(Records from a dataset)
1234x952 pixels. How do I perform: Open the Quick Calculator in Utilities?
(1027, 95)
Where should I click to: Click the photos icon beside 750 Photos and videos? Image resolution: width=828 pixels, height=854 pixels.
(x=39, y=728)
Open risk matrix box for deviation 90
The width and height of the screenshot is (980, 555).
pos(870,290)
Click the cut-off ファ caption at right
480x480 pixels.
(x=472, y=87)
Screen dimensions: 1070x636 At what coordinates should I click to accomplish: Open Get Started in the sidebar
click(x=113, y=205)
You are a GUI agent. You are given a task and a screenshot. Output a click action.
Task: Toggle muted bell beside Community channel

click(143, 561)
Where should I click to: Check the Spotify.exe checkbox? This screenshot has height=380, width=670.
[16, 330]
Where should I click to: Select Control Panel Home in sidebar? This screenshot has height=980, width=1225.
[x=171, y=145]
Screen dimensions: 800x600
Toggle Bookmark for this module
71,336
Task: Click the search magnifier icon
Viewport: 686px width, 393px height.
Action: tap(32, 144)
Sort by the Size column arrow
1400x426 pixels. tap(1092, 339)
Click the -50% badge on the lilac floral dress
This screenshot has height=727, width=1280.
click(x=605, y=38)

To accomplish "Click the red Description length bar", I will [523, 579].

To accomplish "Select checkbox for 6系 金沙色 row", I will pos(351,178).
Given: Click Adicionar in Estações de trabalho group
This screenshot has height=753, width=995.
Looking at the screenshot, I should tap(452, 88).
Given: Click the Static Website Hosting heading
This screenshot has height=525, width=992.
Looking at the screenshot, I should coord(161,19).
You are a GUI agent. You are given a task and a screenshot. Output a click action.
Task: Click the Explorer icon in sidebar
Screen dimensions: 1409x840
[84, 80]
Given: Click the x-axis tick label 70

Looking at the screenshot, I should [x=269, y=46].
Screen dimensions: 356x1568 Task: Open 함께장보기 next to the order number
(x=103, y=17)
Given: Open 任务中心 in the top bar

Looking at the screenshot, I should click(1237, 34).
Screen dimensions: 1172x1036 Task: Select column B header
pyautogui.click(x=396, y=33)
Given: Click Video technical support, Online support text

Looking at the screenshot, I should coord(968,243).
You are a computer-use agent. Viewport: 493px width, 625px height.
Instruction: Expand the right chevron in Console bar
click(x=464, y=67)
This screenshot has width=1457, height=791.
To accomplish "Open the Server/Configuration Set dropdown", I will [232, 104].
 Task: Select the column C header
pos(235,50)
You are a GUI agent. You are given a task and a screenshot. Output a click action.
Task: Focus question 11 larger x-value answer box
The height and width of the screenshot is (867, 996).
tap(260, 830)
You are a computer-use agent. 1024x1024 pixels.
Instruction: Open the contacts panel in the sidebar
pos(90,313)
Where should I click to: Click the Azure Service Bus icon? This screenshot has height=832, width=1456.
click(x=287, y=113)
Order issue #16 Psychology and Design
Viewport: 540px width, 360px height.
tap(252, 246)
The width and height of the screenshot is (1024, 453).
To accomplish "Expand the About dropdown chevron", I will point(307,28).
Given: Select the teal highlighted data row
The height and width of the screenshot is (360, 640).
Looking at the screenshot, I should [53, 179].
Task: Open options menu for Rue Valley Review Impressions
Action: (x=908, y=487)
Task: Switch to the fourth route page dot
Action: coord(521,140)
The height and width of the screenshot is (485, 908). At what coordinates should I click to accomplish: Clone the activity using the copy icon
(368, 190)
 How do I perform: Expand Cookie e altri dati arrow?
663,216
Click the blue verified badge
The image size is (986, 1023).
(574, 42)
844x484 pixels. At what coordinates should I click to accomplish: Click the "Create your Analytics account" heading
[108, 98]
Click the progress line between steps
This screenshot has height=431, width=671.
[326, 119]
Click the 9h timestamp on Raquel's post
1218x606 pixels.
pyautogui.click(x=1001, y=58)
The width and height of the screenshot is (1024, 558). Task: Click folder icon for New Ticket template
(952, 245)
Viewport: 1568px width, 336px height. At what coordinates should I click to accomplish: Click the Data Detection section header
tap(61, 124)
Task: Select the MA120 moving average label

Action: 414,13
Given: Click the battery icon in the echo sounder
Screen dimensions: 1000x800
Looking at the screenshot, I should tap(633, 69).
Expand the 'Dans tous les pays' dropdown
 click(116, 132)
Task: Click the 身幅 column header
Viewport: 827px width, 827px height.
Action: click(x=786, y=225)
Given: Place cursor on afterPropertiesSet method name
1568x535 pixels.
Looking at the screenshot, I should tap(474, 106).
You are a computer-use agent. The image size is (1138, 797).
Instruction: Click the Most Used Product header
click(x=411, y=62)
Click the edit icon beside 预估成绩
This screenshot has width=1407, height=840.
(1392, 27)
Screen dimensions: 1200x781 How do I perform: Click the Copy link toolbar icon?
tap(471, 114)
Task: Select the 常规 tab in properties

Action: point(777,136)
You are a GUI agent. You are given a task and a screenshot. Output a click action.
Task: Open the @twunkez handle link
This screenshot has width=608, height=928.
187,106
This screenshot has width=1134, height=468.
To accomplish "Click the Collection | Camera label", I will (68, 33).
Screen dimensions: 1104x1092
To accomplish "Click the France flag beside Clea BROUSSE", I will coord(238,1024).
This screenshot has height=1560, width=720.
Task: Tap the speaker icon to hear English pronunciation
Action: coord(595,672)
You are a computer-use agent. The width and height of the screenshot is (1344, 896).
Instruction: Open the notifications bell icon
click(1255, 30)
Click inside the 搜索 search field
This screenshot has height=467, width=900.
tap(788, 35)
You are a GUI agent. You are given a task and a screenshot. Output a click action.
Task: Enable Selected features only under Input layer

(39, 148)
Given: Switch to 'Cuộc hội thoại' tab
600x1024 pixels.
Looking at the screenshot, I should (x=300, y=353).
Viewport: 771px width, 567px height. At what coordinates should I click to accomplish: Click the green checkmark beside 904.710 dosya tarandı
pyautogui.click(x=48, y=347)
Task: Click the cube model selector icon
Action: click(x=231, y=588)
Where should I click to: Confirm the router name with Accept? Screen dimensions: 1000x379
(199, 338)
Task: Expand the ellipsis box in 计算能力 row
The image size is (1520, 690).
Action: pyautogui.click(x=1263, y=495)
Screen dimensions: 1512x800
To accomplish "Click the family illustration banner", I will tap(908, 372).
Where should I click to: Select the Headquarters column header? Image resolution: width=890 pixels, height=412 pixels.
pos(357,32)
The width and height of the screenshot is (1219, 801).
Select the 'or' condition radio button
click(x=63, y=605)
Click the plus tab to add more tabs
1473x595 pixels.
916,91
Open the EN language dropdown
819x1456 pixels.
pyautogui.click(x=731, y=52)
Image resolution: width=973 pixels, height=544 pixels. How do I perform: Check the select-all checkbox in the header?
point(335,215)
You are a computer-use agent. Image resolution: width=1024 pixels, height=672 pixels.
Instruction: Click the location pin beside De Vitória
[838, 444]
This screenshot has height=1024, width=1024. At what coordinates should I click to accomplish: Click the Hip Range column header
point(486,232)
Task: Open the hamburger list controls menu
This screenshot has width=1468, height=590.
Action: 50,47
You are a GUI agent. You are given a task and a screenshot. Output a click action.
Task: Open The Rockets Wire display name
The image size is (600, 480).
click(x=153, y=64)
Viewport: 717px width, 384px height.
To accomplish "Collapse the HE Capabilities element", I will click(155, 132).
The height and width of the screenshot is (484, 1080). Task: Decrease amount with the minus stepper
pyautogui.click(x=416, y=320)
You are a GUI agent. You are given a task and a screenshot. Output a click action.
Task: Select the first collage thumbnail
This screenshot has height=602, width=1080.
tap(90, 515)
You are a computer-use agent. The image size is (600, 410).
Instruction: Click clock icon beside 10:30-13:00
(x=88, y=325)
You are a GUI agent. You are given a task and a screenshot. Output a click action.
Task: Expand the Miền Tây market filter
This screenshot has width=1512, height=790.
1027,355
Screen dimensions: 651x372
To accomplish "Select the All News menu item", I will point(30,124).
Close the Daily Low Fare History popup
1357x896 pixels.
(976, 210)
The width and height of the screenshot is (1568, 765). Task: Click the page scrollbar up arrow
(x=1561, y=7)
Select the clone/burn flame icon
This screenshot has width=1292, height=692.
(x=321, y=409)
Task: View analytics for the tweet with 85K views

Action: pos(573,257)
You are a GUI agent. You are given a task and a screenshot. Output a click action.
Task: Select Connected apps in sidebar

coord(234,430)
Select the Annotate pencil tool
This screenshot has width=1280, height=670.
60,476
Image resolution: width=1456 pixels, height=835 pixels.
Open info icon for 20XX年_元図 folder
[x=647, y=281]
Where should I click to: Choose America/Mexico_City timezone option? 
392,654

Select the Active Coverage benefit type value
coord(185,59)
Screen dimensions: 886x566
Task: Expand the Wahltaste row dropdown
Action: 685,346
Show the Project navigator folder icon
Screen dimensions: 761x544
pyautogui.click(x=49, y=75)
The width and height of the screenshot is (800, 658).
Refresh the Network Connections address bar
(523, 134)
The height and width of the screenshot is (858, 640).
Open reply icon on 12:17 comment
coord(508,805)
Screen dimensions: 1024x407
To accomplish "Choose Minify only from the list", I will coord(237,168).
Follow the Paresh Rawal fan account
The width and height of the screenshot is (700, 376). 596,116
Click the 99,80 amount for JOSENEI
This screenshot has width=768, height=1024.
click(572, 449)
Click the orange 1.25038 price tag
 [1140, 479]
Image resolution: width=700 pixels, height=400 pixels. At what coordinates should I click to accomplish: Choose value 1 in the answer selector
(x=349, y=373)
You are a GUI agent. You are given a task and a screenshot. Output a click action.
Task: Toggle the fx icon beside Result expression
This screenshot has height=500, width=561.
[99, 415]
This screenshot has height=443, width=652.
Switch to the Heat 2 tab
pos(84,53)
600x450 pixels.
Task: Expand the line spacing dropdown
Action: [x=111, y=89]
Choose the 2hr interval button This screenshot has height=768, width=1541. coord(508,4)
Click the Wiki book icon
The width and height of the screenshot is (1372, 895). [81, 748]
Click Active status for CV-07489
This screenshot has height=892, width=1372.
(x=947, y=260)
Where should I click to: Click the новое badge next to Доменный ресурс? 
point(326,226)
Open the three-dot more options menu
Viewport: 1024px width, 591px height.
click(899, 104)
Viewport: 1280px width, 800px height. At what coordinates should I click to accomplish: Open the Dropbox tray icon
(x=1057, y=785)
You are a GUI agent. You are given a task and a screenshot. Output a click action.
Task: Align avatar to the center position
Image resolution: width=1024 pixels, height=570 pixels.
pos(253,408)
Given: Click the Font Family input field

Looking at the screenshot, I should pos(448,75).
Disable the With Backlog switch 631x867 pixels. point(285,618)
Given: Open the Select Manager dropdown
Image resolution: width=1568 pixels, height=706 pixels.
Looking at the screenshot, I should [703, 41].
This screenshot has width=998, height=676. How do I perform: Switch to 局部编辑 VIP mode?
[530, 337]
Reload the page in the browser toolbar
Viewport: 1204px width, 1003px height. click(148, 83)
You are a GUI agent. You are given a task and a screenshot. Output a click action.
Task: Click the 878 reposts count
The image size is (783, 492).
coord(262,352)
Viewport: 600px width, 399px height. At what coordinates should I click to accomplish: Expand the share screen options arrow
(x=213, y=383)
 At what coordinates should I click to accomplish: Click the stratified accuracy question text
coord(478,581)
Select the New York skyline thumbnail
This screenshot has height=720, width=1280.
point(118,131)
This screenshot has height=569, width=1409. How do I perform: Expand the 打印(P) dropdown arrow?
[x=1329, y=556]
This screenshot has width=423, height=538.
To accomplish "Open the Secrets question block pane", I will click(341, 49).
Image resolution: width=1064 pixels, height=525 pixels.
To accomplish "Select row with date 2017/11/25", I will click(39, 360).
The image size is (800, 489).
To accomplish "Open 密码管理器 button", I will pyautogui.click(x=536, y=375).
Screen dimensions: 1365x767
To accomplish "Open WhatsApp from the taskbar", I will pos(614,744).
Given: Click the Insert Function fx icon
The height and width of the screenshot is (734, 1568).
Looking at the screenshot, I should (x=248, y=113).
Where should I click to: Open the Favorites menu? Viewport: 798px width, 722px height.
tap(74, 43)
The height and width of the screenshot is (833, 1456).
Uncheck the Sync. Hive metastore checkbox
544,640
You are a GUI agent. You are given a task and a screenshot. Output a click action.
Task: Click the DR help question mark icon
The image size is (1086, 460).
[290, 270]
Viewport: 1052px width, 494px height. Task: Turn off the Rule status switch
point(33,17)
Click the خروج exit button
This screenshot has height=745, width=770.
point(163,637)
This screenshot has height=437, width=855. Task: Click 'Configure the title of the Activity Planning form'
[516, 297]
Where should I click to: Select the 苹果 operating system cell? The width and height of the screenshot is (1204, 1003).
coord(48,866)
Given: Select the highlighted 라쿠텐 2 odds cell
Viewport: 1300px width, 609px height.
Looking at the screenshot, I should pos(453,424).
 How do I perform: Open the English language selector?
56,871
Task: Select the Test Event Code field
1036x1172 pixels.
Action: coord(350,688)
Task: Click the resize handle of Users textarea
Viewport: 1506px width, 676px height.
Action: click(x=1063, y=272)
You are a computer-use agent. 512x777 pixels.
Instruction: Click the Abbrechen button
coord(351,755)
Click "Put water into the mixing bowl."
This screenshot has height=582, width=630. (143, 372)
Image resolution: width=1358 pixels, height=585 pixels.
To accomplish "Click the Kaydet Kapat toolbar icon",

#### What to produce
For the word "highlighted", count the lines of the records above that hold it and state only that count.

#### Problem solution
2